* begin Extracted records *
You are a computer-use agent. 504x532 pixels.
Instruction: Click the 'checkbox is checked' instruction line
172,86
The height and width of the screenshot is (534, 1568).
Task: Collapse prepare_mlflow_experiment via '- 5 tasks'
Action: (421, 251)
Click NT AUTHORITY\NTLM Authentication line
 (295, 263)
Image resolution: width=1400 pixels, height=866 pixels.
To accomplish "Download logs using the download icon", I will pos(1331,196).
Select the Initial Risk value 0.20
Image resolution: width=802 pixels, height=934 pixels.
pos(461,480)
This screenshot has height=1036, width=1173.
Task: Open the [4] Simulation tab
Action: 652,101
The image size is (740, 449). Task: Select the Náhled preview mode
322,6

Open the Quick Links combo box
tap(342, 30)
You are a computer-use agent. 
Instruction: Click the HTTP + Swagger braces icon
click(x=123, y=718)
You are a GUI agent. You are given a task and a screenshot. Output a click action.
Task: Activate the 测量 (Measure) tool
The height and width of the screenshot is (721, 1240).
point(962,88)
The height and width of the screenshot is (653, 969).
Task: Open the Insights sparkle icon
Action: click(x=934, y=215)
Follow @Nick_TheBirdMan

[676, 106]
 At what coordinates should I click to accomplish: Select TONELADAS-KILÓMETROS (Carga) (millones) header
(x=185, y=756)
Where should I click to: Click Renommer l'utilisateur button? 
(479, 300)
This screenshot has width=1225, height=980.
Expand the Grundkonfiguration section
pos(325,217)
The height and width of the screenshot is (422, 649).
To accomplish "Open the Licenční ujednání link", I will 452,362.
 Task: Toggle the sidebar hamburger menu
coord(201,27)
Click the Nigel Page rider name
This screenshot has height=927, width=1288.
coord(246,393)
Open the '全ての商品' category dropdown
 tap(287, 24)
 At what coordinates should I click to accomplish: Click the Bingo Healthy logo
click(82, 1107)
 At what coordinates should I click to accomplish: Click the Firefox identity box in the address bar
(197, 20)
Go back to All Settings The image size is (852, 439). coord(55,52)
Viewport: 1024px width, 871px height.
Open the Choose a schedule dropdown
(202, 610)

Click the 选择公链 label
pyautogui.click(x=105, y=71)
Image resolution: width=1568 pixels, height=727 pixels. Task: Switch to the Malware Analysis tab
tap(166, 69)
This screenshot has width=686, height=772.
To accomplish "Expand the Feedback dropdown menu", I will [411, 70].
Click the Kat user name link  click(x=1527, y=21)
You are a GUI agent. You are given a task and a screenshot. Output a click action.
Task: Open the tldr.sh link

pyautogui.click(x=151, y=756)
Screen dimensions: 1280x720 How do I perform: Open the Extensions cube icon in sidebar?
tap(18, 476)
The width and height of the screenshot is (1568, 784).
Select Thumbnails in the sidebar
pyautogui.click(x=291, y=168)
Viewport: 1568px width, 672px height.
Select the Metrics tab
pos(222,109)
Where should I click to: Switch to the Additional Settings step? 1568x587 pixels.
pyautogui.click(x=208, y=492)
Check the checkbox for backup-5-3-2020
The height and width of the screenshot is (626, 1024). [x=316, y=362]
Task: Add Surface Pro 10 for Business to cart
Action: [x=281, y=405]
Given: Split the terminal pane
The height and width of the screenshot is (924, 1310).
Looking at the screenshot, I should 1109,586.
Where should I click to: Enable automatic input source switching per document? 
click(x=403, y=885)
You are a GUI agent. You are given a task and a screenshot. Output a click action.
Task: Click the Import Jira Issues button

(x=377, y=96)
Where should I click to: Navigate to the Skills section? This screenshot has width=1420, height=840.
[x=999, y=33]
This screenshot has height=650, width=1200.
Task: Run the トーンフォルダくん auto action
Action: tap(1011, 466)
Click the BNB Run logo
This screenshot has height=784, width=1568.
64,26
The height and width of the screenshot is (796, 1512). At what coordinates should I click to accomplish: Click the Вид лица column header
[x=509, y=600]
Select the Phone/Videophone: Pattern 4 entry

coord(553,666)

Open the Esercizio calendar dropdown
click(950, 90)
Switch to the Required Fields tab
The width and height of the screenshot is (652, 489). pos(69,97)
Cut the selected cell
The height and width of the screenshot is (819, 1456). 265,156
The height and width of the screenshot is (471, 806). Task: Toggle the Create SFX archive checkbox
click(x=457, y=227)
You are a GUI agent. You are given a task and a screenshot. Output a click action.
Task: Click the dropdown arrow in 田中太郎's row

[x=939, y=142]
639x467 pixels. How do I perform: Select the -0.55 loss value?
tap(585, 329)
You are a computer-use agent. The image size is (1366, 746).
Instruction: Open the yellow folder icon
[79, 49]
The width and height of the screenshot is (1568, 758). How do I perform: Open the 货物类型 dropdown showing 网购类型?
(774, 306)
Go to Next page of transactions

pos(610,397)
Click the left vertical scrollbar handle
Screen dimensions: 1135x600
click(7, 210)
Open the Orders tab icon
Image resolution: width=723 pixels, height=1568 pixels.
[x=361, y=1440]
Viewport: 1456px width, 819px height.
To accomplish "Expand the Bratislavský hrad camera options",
* end Extracted records *
- **What the task asks**:
Print all of the rows above again, word for word and with no changes.

- **Response**:
You are a computer-use agent. 504x532 pixels.
Instruction: Click the 'checkbox is checked' instruction line
172,86
The height and width of the screenshot is (534, 1568).
Task: Collapse prepare_mlflow_experiment via '- 5 tasks'
Action: (421, 251)
Click NT AUTHORITY\NTLM Authentication line
 (295, 263)
Image resolution: width=1400 pixels, height=866 pixels.
To accomplish "Download logs using the download icon", I will pos(1331,196).
Select the Initial Risk value 0.20
Image resolution: width=802 pixels, height=934 pixels.
pos(461,480)
This screenshot has height=1036, width=1173.
Task: Open the [4] Simulation tab
Action: 652,101
The image size is (740, 449). Task: Select the Náhled preview mode
322,6

Open the Quick Links combo box
tap(342, 30)
You are a computer-use agent. 
Instruction: Click the HTTP + Swagger braces icon
click(x=123, y=718)
You are a GUI agent. You are given a task and a screenshot. Output a click action.
Task: Activate the 测量 (Measure) tool
The height and width of the screenshot is (721, 1240).
point(962,88)
The height and width of the screenshot is (653, 969).
Task: Open the Insights sparkle icon
Action: click(x=934, y=215)
Follow @Nick_TheBirdMan

[676, 106]
 At what coordinates should I click to accomplish: Select TONELADAS-KILÓMETROS (Carga) (millones) header
(x=185, y=756)
Where should I click to: Click Renommer l'utilisateur button? 
(479, 300)
This screenshot has width=1225, height=980.
Expand the Grundkonfiguration section
pos(325,217)
The height and width of the screenshot is (422, 649).
To accomplish "Open the Licenční ujednání link", I will 452,362.
 Task: Toggle the sidebar hamburger menu
coord(201,27)
Click the Nigel Page rider name
This screenshot has height=927, width=1288.
coord(246,393)
Open the '全ての商品' category dropdown
 tap(287, 24)
 At what coordinates should I click to accomplish: Click the Bingo Healthy logo
click(82, 1107)
 At what coordinates should I click to accomplish: Click the Firefox identity box in the address bar
(197, 20)
Go back to All Settings The image size is (852, 439). coord(55,52)
Viewport: 1024px width, 871px height.
Open the Choose a schedule dropdown
(202, 610)

Click the 选择公链 label
pyautogui.click(x=105, y=71)
Image resolution: width=1568 pixels, height=727 pixels. Task: Switch to the Malware Analysis tab
tap(166, 69)
This screenshot has width=686, height=772.
To accomplish "Expand the Feedback dropdown menu", I will [411, 70].
Click the Kat user name link  click(x=1527, y=21)
You are a GUI agent. You are given a task and a screenshot. Output a click action.
Task: Open the tldr.sh link

pyautogui.click(x=151, y=756)
Screen dimensions: 1280x720 How do I perform: Open the Extensions cube icon in sidebar?
tap(18, 476)
The width and height of the screenshot is (1568, 784).
Select Thumbnails in the sidebar
pyautogui.click(x=291, y=168)
Viewport: 1568px width, 672px height.
Select the Metrics tab
pos(222,109)
Where should I click to: Switch to the Additional Settings step? 1568x587 pixels.
pyautogui.click(x=208, y=492)
Check the checkbox for backup-5-3-2020
The height and width of the screenshot is (626, 1024). [x=316, y=362]
Task: Add Surface Pro 10 for Business to cart
Action: [x=281, y=405]
Given: Split the terminal pane
The height and width of the screenshot is (924, 1310).
Looking at the screenshot, I should 1109,586.
Where should I click to: Enable automatic input source switching per document? 
click(x=403, y=885)
You are a GUI agent. You are given a task and a screenshot. Output a click action.
Task: Click the Import Jira Issues button

(x=377, y=96)
Where should I click to: Navigate to the Skills section? This screenshot has width=1420, height=840.
[x=999, y=33]
This screenshot has height=650, width=1200.
Task: Run the トーンフォルダくん auto action
Action: tap(1011, 466)
Click the BNB Run logo
This screenshot has height=784, width=1568.
64,26
The height and width of the screenshot is (796, 1512). At what coordinates should I click to accomplish: Click the Вид лица column header
[x=509, y=600]
Select the Phone/Videophone: Pattern 4 entry

coord(553,666)

Open the Esercizio calendar dropdown
click(950, 90)
Switch to the Required Fields tab
The width and height of the screenshot is (652, 489). pos(69,97)
Cut the selected cell
The height and width of the screenshot is (819, 1456). 265,156
The height and width of the screenshot is (471, 806). Task: Toggle the Create SFX archive checkbox
click(x=457, y=227)
You are a GUI agent. You are given a task and a screenshot. Output a click action.
Task: Click the dropdown arrow in 田中太郎's row

[x=939, y=142]
639x467 pixels. How do I perform: Select the -0.55 loss value?
tap(585, 329)
You are a computer-use agent. The image size is (1366, 746).
Instruction: Open the yellow folder icon
[79, 49]
The width and height of the screenshot is (1568, 758). How do I perform: Open the 货物类型 dropdown showing 网购类型?
(774, 306)
Go to Next page of transactions

pos(610,397)
Click the left vertical scrollbar handle
Screen dimensions: 1135x600
click(7, 210)
Open the Orders tab icon
Image resolution: width=723 pixels, height=1568 pixels.
[x=361, y=1440]
Viewport: 1456px width, 819px height.
To accomplish "Expand the Bratislavský hrad camera options",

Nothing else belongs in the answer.